La lutte contre la traite d’êtres humains en Inde occupait une place importante lors de la Journée CSI. Les exposés d’Aashima S. et d’Inés Wertgen ont marqué l’auditoire. Interview.



CSI: Accompagnée d’Aashima, tu as parcouru la Suisse pour donner des conférences, de Riehen à Lausanne en passant par Zurich, Geroldswil et Uster. Quels souvenirs gardes-tu de ces moments? 
Inés Wertgen: L’effort en a valu la peine. Ces journées étaient certes très intenses, mais je suis reconnaissante de les avoir vécues. La collaboration avec Aashima était encourageante. Nous avons toutes les deux à cœur de donner une voix aux victimes et nous tirons à la même corde.

Le fait que nous soyons issues de deux cultures différentes ne joue aucun rôle à cet égard. Nous partageons la même ambition.

Six conférences en cinq jours, à chaque fois sur le même sujet. Ne vous êtes-vous pas quelque peu lassées? 
Non, pas du tout. À chaque fois, nous devons tout donner. Ce sujet touche le cœur. Le destin de ces jeunes filles ne laisse pas indifférent. Nous connaissons personnellement plusieurs victimes. Lors de mes voyages, j’ai rencontré à maintes reprises des jeunes filles qui ne pouvaient pas raconter leur histoire, tant elles étaient traumatisées.

Lorsque nous parlons de la traite d’êtres humains, ces victimes sont présentes dans notre esprit. Il est donc impossible de se lasser.

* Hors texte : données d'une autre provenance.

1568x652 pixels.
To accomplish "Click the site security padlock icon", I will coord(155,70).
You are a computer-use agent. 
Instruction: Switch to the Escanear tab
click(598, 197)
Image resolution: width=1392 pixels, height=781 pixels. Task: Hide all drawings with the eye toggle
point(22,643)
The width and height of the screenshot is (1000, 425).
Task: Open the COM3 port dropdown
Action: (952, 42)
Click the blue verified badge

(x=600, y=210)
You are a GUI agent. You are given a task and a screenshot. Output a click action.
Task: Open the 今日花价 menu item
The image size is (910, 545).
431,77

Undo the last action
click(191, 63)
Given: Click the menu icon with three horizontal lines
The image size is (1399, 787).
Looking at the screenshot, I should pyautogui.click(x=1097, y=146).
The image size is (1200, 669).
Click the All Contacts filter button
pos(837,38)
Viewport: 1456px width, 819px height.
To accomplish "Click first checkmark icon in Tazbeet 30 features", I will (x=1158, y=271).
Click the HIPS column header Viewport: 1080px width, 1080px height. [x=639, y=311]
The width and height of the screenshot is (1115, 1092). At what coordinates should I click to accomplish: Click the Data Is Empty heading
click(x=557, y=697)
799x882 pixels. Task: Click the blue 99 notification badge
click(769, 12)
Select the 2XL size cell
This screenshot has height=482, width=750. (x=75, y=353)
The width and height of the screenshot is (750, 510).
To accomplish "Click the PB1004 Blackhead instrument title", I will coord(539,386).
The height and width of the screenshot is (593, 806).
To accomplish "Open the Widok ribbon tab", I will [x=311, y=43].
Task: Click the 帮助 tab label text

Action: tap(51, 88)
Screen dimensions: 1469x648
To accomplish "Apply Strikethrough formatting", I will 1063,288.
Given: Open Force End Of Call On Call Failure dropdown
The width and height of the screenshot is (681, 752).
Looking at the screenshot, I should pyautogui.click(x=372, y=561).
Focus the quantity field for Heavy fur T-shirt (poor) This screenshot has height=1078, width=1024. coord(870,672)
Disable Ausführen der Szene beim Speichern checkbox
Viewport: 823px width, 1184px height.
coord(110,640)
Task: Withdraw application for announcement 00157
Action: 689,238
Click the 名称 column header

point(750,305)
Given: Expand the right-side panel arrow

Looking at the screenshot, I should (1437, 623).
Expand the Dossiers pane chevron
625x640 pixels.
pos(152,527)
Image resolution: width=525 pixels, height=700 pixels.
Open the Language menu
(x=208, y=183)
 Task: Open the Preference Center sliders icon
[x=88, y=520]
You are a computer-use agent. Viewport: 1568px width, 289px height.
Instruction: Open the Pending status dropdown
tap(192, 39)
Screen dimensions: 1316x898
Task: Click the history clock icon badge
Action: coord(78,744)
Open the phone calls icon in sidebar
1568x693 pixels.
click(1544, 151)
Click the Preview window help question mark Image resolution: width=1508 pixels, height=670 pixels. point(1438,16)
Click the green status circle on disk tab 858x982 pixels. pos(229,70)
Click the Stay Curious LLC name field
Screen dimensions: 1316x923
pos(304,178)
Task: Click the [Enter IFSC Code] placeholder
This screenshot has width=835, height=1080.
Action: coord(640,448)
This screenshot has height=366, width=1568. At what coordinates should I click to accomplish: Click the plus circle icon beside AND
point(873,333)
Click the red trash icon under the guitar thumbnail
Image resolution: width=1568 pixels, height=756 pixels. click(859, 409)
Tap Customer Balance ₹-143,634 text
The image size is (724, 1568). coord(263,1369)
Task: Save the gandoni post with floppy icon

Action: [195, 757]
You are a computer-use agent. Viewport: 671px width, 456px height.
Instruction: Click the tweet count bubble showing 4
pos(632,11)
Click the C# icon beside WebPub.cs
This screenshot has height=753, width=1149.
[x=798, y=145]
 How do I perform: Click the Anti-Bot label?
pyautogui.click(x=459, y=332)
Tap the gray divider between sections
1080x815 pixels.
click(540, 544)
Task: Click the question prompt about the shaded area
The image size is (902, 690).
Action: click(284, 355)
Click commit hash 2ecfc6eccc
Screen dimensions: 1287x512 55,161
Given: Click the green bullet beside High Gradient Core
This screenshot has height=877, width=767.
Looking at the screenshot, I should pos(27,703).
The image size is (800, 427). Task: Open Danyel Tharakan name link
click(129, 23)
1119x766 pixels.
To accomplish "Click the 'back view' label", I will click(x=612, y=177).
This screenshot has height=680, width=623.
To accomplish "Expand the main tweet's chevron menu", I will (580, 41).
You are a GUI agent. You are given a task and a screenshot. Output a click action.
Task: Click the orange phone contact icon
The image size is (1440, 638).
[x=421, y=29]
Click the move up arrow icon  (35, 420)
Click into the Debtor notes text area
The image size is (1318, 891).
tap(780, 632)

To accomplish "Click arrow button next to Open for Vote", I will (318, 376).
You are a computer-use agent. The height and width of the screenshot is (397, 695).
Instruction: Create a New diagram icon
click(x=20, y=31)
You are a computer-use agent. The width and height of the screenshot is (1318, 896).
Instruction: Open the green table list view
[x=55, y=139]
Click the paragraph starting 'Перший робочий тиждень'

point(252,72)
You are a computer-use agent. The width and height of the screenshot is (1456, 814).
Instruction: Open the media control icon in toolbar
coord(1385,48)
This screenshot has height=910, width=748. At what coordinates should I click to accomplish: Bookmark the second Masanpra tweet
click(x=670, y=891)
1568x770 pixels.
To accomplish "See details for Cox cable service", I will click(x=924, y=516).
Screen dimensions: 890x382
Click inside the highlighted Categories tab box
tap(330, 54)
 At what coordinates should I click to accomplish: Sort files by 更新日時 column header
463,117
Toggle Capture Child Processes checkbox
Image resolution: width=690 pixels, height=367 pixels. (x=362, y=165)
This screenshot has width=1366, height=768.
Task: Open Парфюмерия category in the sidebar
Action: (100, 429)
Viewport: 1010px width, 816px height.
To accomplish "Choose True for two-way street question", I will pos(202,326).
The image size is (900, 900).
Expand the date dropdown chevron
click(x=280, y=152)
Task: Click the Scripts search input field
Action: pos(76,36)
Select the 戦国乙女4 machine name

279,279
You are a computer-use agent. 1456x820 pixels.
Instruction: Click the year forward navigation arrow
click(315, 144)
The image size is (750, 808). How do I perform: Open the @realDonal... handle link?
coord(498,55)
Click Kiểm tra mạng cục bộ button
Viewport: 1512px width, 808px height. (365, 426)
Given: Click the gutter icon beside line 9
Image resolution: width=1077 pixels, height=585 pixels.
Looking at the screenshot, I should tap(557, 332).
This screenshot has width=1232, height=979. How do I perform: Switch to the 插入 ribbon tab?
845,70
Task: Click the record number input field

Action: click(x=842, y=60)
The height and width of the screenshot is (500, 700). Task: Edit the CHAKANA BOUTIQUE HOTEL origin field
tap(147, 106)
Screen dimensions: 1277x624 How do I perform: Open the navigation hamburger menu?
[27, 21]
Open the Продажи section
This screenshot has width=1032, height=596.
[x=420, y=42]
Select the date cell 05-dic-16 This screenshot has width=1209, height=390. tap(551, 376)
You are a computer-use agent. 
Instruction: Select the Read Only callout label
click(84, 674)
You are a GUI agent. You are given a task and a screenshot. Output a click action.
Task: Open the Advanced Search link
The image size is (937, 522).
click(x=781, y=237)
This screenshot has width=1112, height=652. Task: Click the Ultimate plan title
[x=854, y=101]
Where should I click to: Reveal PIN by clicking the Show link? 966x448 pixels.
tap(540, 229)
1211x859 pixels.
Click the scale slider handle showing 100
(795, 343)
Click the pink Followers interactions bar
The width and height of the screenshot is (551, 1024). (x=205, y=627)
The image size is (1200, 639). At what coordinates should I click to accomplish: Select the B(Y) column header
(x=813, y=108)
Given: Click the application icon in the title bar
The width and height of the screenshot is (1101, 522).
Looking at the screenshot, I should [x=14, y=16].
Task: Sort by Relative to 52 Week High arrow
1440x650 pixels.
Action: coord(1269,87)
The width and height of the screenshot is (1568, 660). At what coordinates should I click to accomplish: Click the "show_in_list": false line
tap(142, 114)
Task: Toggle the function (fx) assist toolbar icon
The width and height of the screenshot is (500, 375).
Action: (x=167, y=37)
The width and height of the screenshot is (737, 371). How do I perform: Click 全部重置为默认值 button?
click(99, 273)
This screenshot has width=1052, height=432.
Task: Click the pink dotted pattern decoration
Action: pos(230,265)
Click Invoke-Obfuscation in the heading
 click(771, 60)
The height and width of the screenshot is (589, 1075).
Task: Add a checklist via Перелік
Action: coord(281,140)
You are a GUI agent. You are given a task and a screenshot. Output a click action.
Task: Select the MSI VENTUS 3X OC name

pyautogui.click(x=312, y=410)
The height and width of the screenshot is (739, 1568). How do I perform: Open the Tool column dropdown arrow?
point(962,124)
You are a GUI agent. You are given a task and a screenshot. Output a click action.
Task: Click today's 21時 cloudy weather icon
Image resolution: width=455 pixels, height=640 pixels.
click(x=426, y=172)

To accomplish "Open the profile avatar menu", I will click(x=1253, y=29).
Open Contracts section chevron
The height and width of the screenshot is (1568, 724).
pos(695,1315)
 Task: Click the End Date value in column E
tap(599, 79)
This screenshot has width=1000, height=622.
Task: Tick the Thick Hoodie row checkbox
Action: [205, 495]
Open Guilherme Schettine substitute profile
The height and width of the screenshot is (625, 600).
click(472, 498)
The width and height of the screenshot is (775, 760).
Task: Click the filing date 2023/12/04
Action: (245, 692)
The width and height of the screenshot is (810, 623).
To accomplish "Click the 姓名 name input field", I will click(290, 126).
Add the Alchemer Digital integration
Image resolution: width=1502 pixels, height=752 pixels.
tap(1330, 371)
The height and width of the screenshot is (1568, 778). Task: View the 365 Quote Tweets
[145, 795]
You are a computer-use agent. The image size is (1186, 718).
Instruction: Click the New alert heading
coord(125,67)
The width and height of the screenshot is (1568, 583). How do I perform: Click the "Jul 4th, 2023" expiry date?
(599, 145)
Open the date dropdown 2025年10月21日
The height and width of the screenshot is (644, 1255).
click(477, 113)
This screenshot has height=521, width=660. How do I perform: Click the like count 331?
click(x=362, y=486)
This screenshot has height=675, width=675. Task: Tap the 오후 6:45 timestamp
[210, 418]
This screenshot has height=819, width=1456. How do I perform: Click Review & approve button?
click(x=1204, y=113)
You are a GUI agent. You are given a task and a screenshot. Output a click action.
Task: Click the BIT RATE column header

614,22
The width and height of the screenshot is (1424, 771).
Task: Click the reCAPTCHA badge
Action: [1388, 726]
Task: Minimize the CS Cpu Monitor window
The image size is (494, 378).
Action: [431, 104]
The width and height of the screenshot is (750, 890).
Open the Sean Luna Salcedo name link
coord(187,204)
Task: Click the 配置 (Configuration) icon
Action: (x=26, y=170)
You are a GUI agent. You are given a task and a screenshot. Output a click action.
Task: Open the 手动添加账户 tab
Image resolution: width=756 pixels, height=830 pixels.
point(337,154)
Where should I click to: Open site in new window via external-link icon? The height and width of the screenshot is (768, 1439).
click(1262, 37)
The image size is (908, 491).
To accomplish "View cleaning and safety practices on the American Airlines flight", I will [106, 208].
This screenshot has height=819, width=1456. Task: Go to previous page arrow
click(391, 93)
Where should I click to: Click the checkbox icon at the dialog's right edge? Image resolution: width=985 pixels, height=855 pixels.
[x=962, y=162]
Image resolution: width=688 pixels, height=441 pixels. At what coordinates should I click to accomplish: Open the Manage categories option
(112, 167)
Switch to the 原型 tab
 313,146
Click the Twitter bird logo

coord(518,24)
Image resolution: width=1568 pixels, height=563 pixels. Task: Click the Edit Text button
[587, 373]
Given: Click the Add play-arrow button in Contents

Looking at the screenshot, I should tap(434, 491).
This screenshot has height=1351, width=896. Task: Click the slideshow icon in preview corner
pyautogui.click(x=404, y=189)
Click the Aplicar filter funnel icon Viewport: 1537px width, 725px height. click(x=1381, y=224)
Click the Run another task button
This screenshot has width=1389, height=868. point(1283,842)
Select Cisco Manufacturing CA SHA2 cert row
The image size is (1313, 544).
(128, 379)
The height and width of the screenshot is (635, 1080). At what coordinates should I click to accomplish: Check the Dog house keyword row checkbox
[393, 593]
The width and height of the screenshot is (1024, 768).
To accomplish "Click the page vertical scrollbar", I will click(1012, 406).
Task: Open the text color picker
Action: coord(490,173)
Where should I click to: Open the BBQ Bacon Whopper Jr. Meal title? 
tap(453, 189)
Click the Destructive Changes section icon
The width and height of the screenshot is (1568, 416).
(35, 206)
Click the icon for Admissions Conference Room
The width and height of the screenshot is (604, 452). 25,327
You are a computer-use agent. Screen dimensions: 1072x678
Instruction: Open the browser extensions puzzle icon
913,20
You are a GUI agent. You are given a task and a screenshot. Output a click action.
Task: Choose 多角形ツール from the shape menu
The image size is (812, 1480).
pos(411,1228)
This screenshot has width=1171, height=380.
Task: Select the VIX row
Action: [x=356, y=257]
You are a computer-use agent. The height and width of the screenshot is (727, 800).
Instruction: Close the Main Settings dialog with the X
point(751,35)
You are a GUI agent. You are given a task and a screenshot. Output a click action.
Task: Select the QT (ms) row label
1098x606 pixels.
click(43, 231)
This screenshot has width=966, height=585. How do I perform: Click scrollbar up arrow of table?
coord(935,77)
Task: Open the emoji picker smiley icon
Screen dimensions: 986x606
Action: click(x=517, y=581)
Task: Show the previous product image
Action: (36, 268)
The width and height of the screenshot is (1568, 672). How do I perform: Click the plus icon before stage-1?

Comment l’auditoire a-t-il réagi à vos exposés sur la traite d’êtres humains? 
Partout, les gens étaient profondément touchés. Ils ont posé beaucoup de questions et, à l’issue des exposés, nous avons pu mener de bonnes discussions. L’intérêt des gens pour ce sujet et leur empathie m’ont bien sûr réjouie.